Beyond patient care, zero-touch IT support can also have a negative impact on staff health and wellbeing. Healthcare professionals are already dealing with rising levels of administrative burden and digital fatigue, and introducing ineffective IT support mechanisms only adds to this pressure, increasing frustration, cognitive load and stress. Over time, this could contribute to burnout, impact job satisfaction and ultimately affect staff retention.
There are also real financial and reputational risks posed by zero-touch IT support. If patient care is delayed due to IT issues, there’s a huge potential for patient safety incidents, potential legal claims and long-term reputational damage to occur.
Other hidden costs, such as wasted clinician time, lost productivity and staff dissatisfaction, are other factors which should be taken into account and which can promptly eat away at any savings zero-touch IT support might have offered to begin with.
What Trusts should be looking to implement is a more balanced, hybrid approach to IT support. This means combining the efficiencies of automation with the responsiveness of human expertise.
What Trusts should be looking to implement is a more balanced, hybrid approach to IT support
IT support procedures need to be better tailored to the individual issues that arise within healthcare settings and take into account how urgent a problem may be. There should be a clear process in place that moves urgent issues away from chat bots and to a human help desk when required and IT teams should be on-site where possible to help resolve any problems. Digital healthcare driven by AI and strong process coordination shouldn’t be about eliminating human interaction altogether; it should be about ensuring human support is available when and where it matters the most.
Core IT service provision in the healthcare sector should be considered with the same level of resilience and reliability that organisations in the defence or financial services sectors expect, where downtime is simply not an option.

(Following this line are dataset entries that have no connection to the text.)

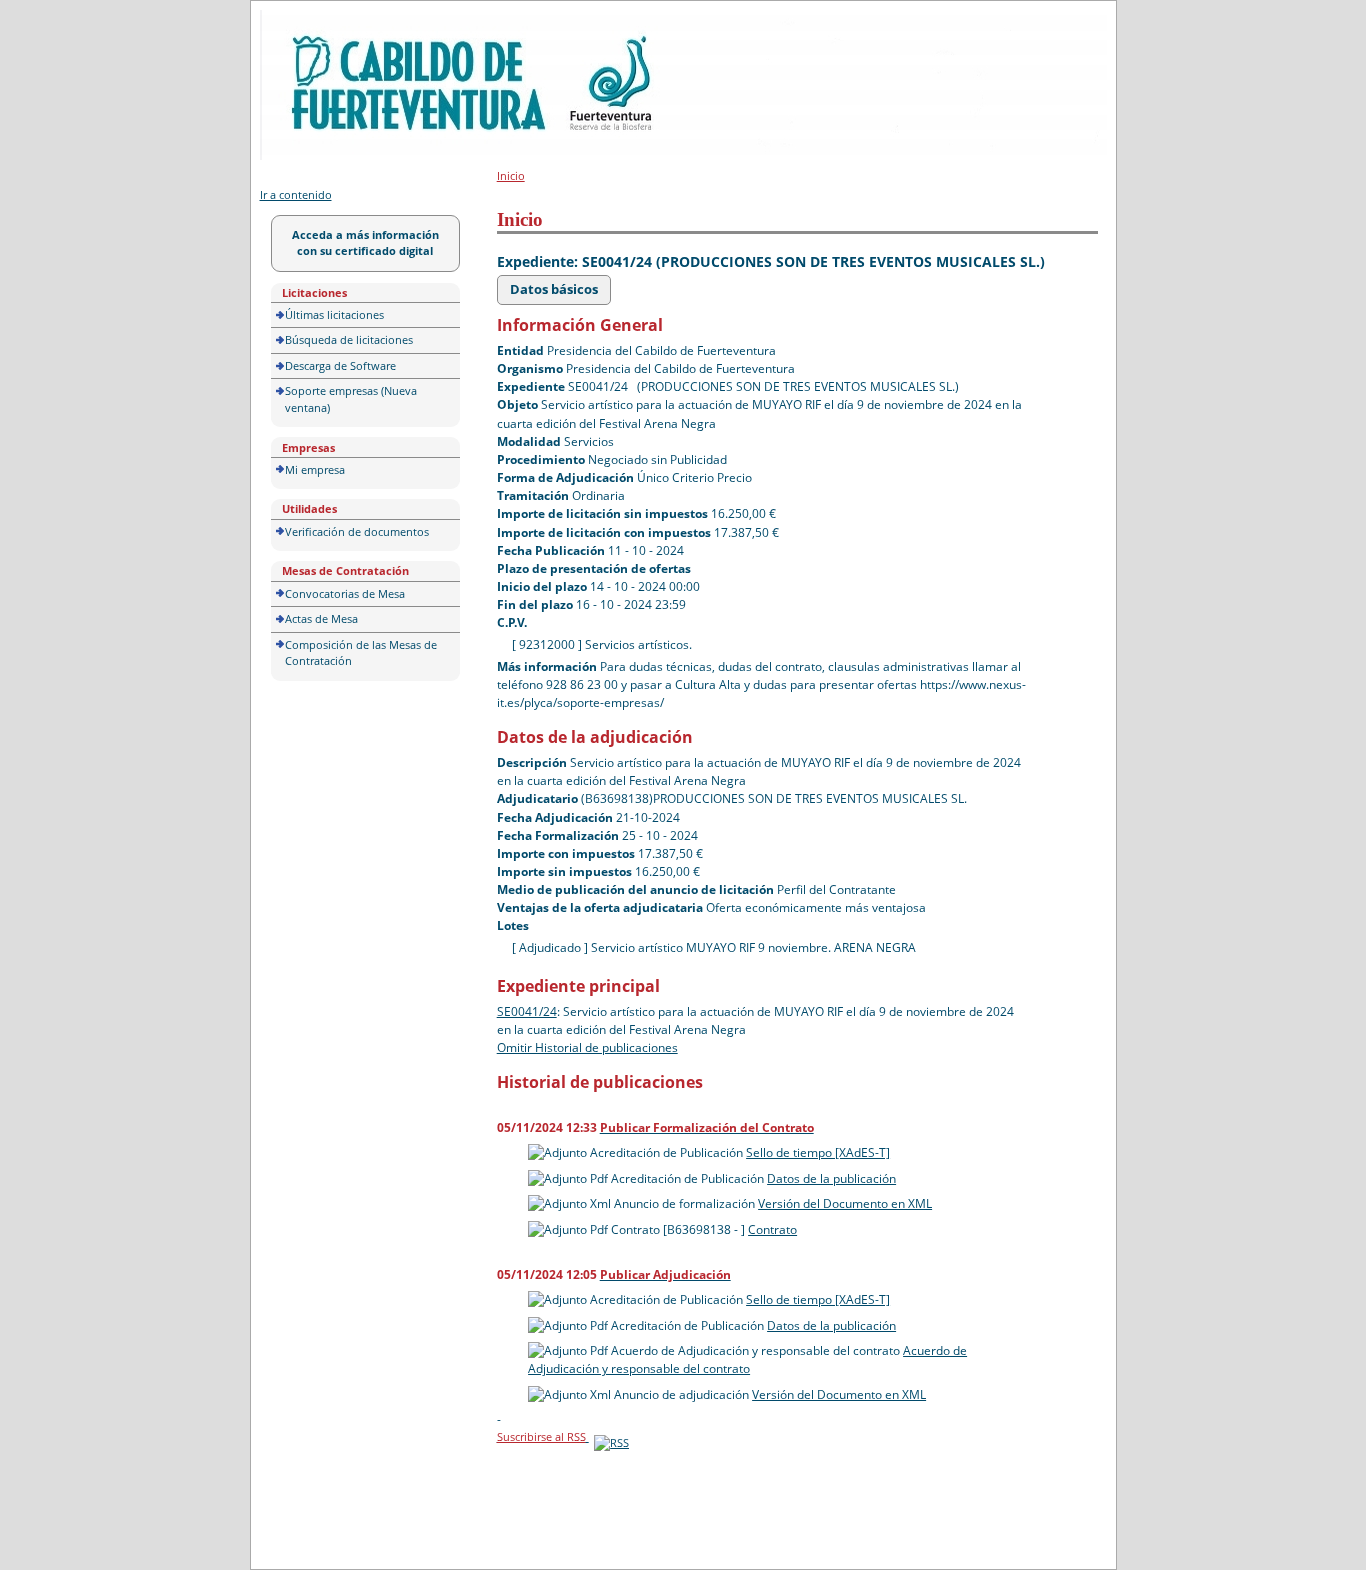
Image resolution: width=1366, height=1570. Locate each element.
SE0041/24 (527, 1011)
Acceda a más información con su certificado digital (365, 243)
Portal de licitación (321, 21)
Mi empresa (315, 469)
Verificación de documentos (357, 531)
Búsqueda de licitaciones (349, 339)
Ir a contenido (296, 194)
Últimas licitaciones (334, 314)
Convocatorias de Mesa (345, 593)
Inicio (511, 175)
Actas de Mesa (321, 618)
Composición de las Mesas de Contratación (361, 653)
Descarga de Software (340, 365)
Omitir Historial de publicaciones (587, 1047)
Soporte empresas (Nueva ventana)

Systems must be rigorously implemented, continuously tested and regularly improved, with any updates carefully validated and implemented to ensure they enhance, rather than hinder, the service provided.
Trusts with zero-touch IT support systems in place should do IT and Service Health Checks - auditing their existing service solutions and systems to identify where zero-touch works and where it doesn’t. They should map IT support structures against real workflows to ensure support is provided where it is needed and involve clinicians in any decisions made around future zero-contact procedures. It is vital that healthcare workers flag any known situations where immediate access to human support may be required, and that the service is made available.
Ultimately, technology should remove barriers to care, not become one itself. Healthcare professionals shouldn’t have to put up with support services that don’t work and should not be expected to act as IT specialists themselves. When issues arise, support teams must take ownership, they must be contactable, respond proactively and resolve problems with the same urgency as those actually delivering the care.